Red pillar postboxes are an iconic feature of the UK postal system, first introduced more than 170 years ago after first being erected in Jersey.
They not only serve as a convenient way for mail to be deposited for collection by the Royal Mail but are also considered heritage landmarks.
Nestled in the village of Holwell, Dorset, sits one of the UK’s oldest working octagonal-shaped red postboxes.
Radio Solent’s Harry Kille-Smith went along to find out why people from across the country travel to see the 19th Century relic.
The pillar postboxes first took off on the Channel Islands in the 1850s after a famous writer suggested the idea after seeing the boxes in Europe, said Chris Taft from the Postal Museum.
“The novelist Anthony Trollope was a Post Office surveyor clerk by day, novelist in his spare time, and he’d seen roadside letterboxes in use in mainland Europe,” he said.
“He was aware of problems, in particular on the Channel Islands, with postal facilities so he suggested to his superiors the idea of roadside letterboxes as the solution to easing the situation.”
Following the success of four boxes installed on the island of Guernsey and two on Jersey, they were rolled out to the UK mainland in 1853 – with the first one erected in Holwell, said Taft.
But the original octagonal shape was eventually phased out, partly because letters kept getting stuck.
“It was designed in a day when letters were smaller there was no such thing as large format letters that we get today,” said Taft.

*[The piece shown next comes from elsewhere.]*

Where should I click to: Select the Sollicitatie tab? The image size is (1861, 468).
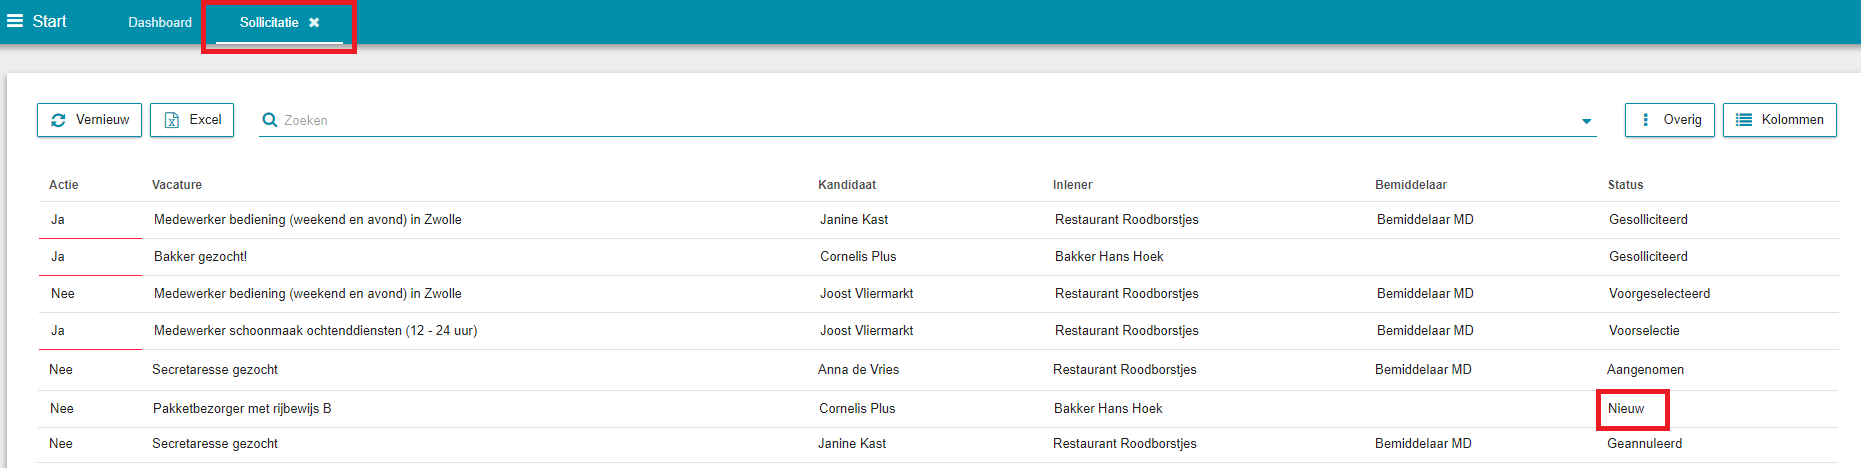pos(269,22)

Pat Bath lives next to the postbox in Holwell and says it is a “beautiful thing” [BBC]
Pat Bath, who lives next door to the Holwell postbox, said she has fallen foul of the irregular shape.
“I posted someone a letter and I waited and waited but they didn’t receive it,” she said.
“After three weeks, I took it up with the postman when he came and he opened up the letterbox and it was there, still inside, impaled on some netting in the bottom to elevate the letters above the rain should a little puddle form in the bottom.”
Their unique shape and age also makes them harder to fix when they are damaged, said local postman Ryan Steer.
“It does cause quite a challenge to the guys who repair them because obviously parts from 1853 are hard to come by,” he said.
“But, somehow, they always work their miracles and get it operational again fairly quickly.”

The iconic postbox is on postman Ryan Steer’s regular route [BBC]
Steer and Bath said they have become used to visitors from all over coming to take photographs of the iconic box.
“They used to stop outside and knock on the door and ask permission to take their pictures, as if we owned it,” said Bath.
Steer said he has had his photo taken with it “more times than I care to mention by people passing through”.
“One gentleman, who’d come all the way from London just to come have a look at it, was one of my first ones,” he said.
“I felt a bit embarrassed because I didn’t know too much about it.
“After that I thought I’d better learn a bit more for when people do turn up. I do feel weirdly lucky in a way that I’m emptying the oldest postbox in the UK.”